Instructions:
A) Retype the passage of the post about the New Yorker's food writing, starting with "(A side note: In" and going on through "was too apocalyptic.)".
B) In the post about the New Yorker's food writing, what did the writer eat on the foraging tour with Wildman Steve Brill?

I was delighted when the New Yorker showed up last week: Calvin Trillin AND John McPhee! Writing about food! But, I don't know... it wasn't as good as I had hoped. First, John McPhee starts off with this bizarrely constructed paean to another New Yorker writer. (I'm not in your club! I don't get your jokes!) He writes: "He it is who improved his understanding of wild trout by filling his belly with brown-drake mayflies... He it is whose acquired tastes run to things like grasshopper juice." I don't know -- I'm no New Yorker writer but doesn't that "he it is" feel weird in your mouth? And then he confesses to eating porpoise. Porpoise!
(A side note: In his story, Adam Gopnik writes about Wildman Steve Brill, this guy in a pith helmet who teaches people how to find food in Central Park. Not in the garbage. I went on a foraging tour with him in early 2001, ate mulberries and cattails, and wrote a very interesting travel story, if I do say so myself. It was slated to run in the spring of 2002 but, sadly, it never was published. After 9/11, the travel editor decided it was too apocalyptic.)

Data provided:
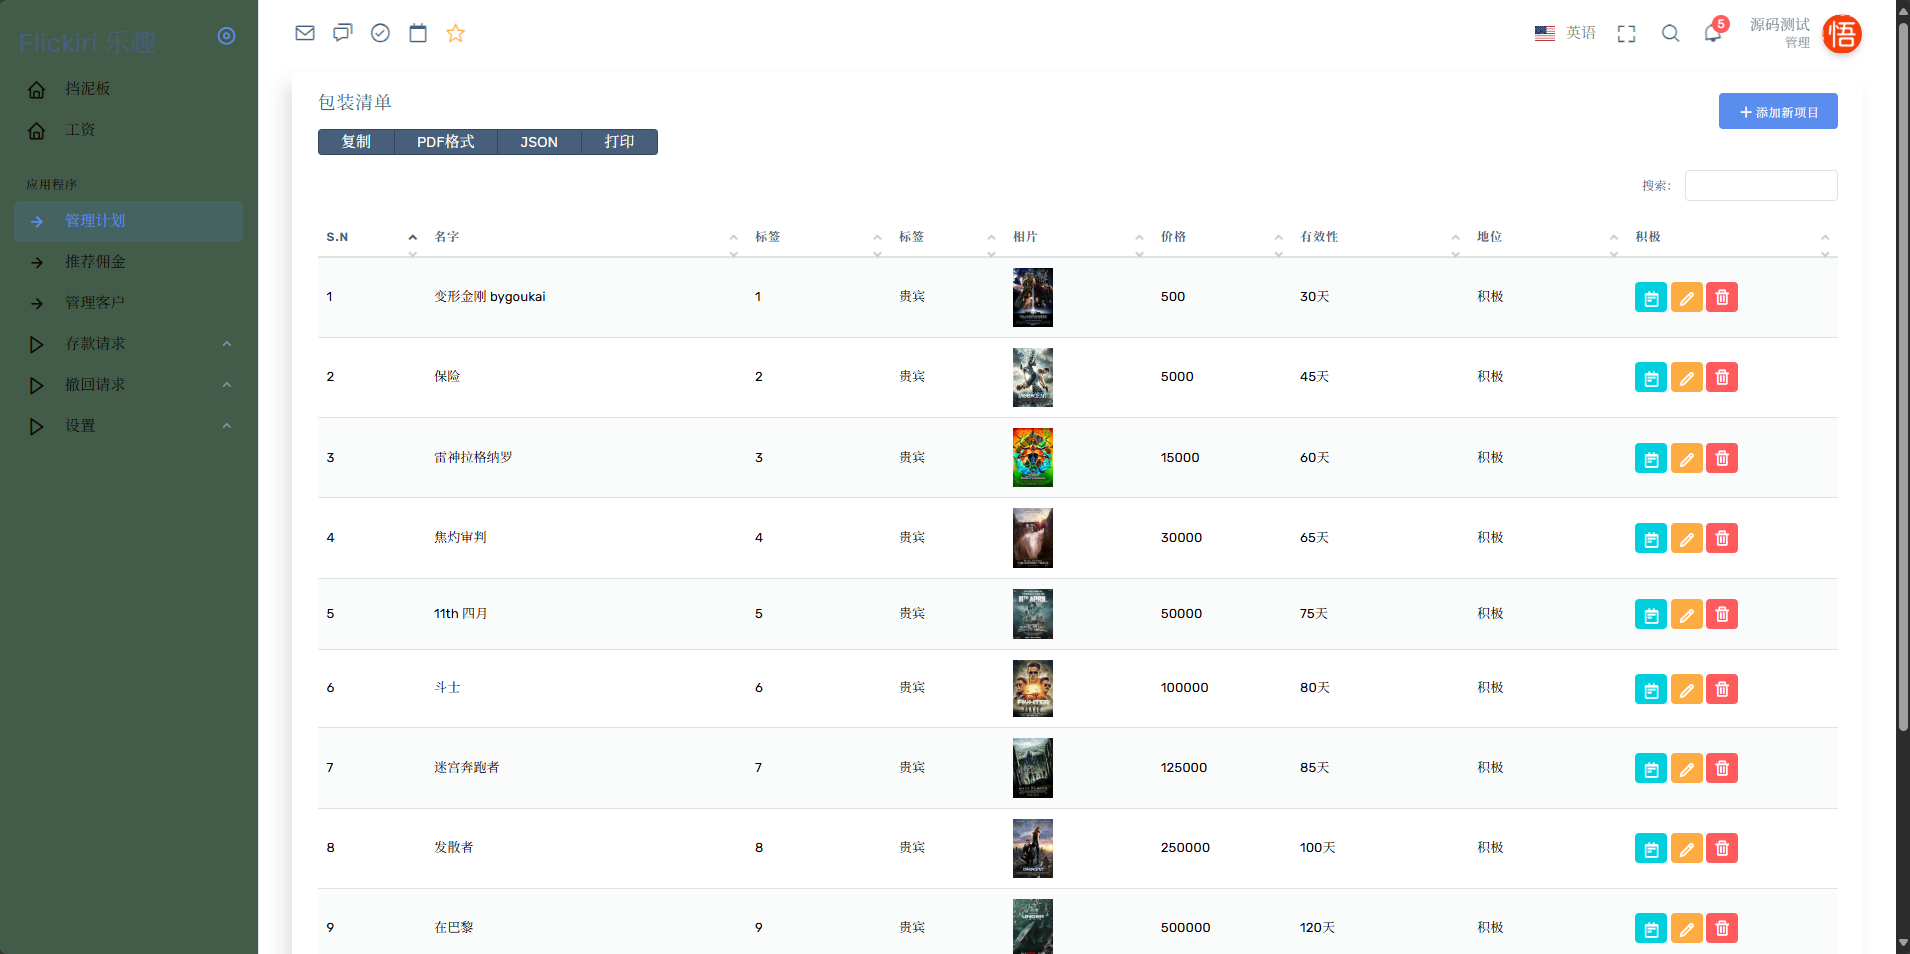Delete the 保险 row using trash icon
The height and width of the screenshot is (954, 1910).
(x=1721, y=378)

* * *

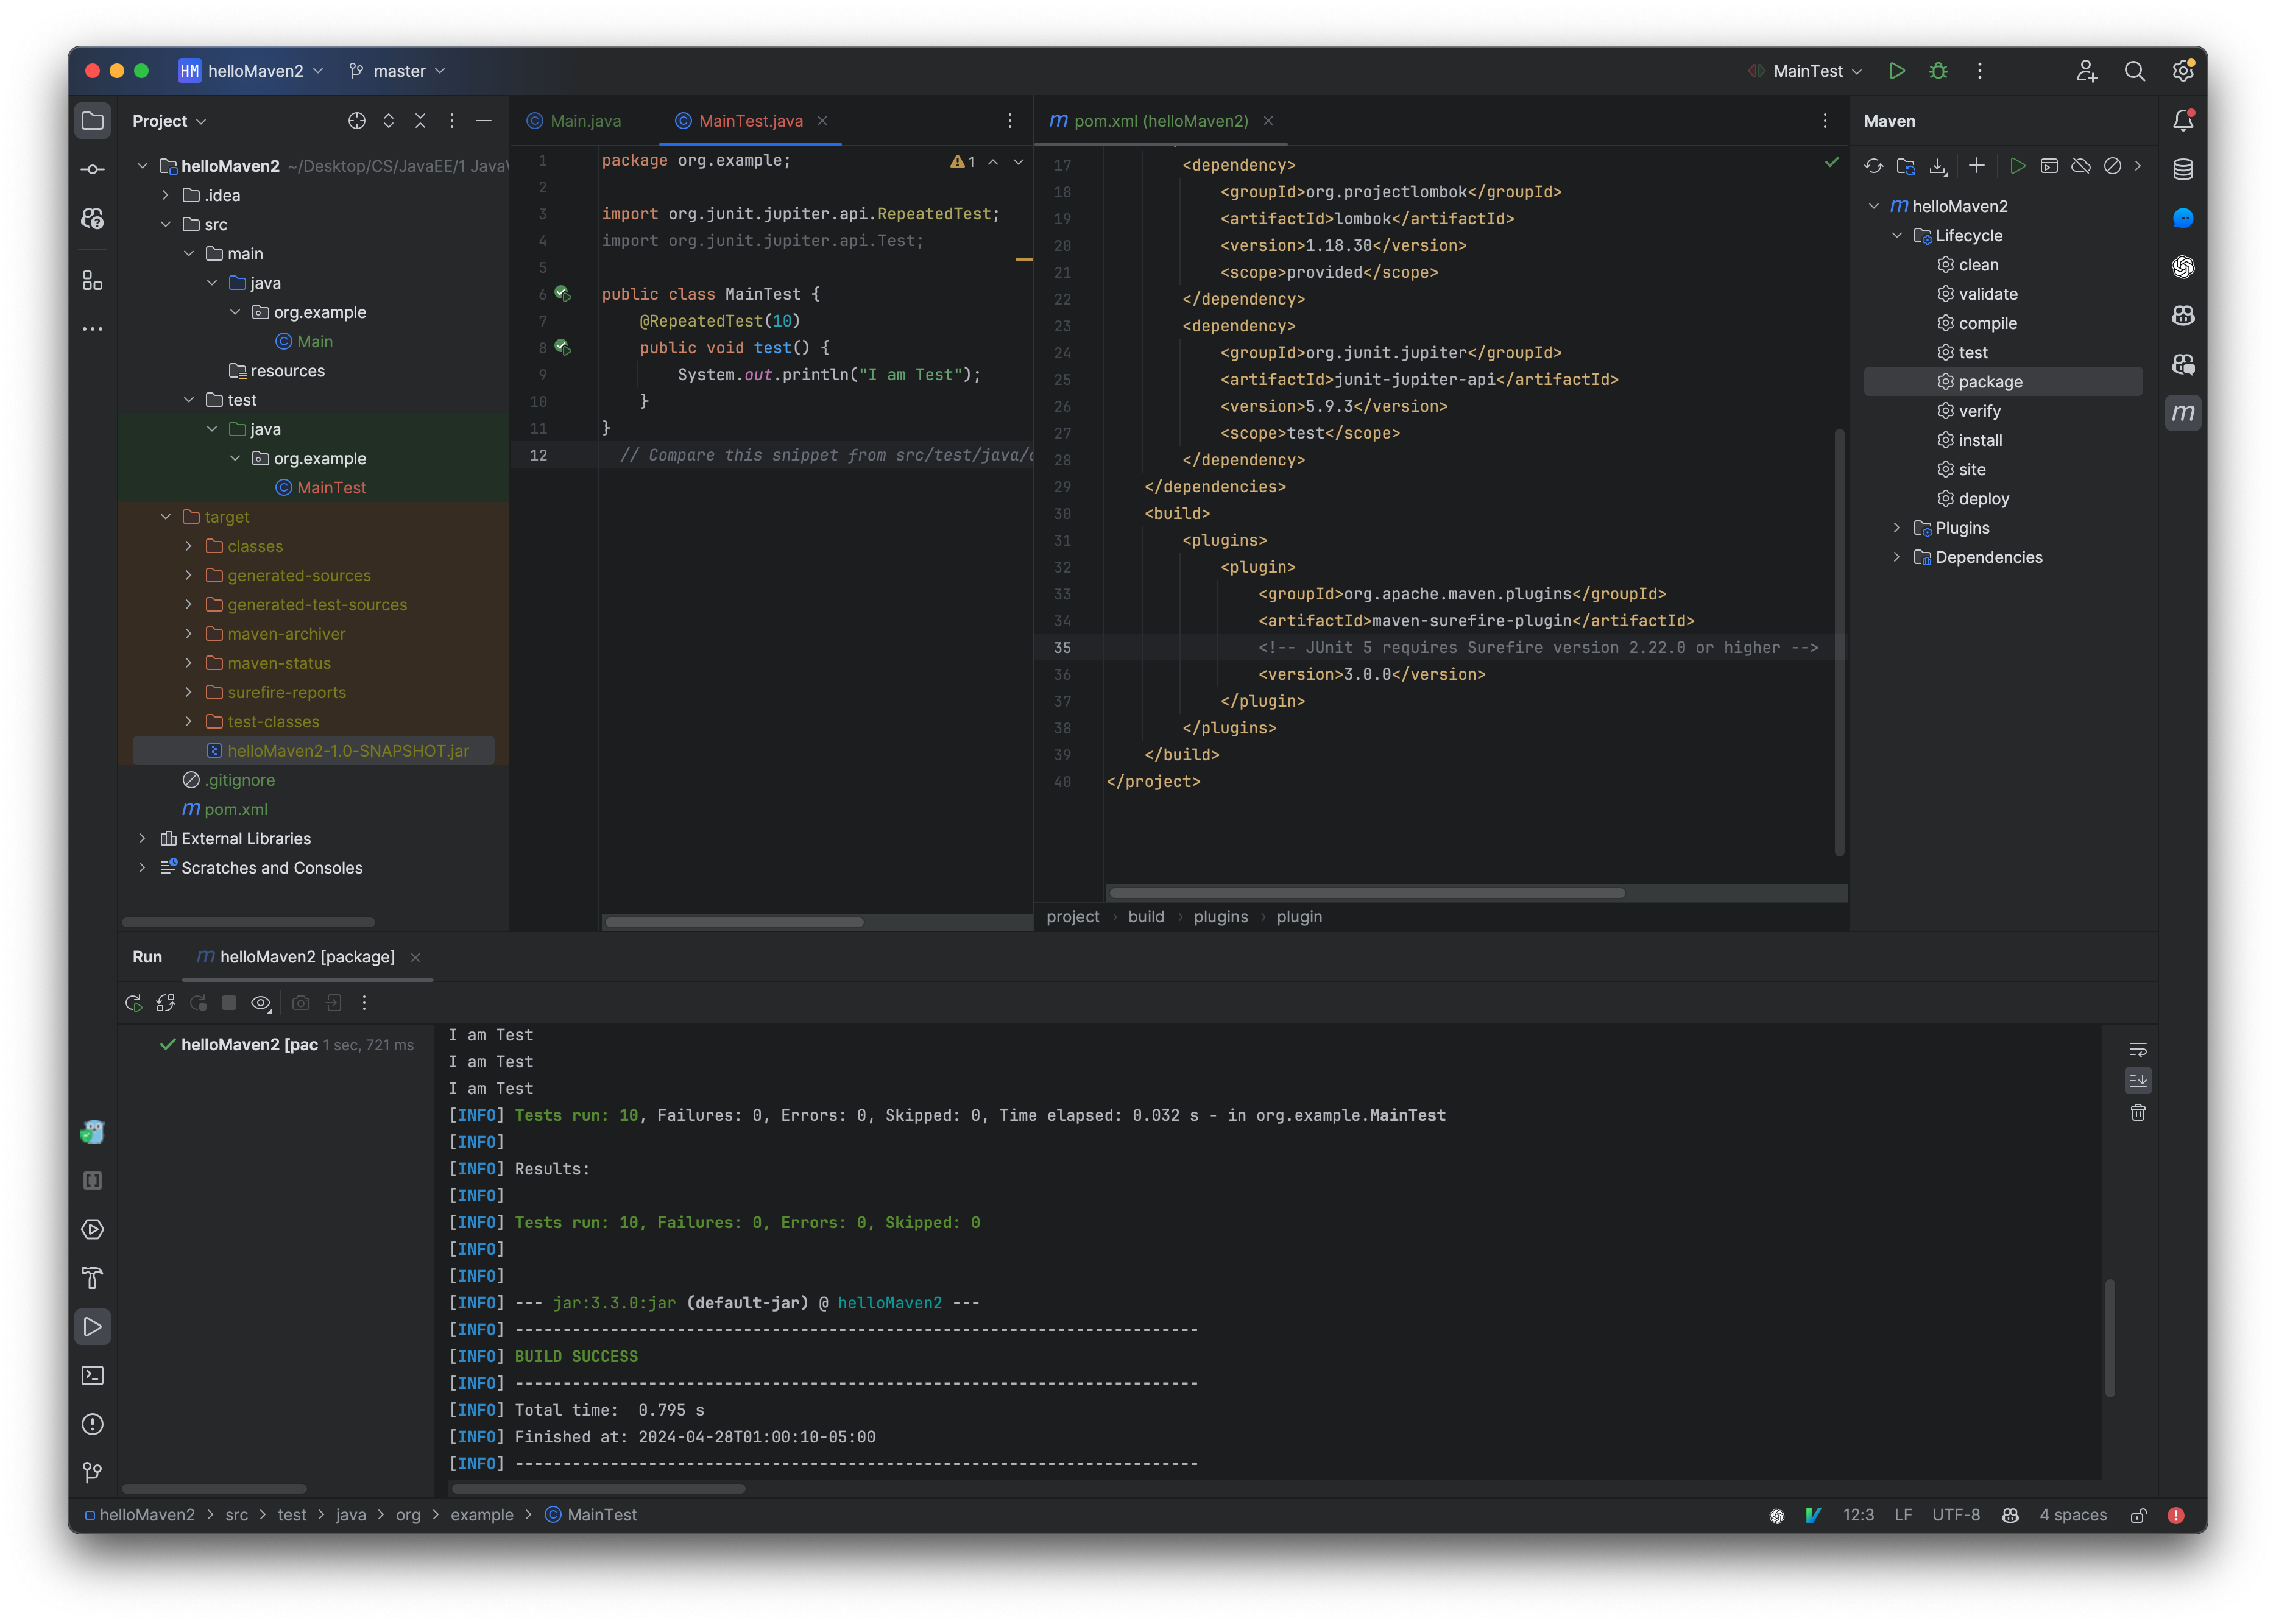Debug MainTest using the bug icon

Responses to the exercise:
A)
(A side note: In his story, Adam Gopnik writes about Wildman Steve Brill, this guy in a pith helmet who teaches people how to find food in Central Park. Not in the garbage. I went on a foraging tour with him in early 2001, ate mulberries and cattails, and wrote a very interesting travel story, if I do say so myself. It was slated to run in the spring of 2002 but, sadly, it never was published. After 9/11, the travel editor decided it was too apocalyptic.)

B) Mulberries and cattails.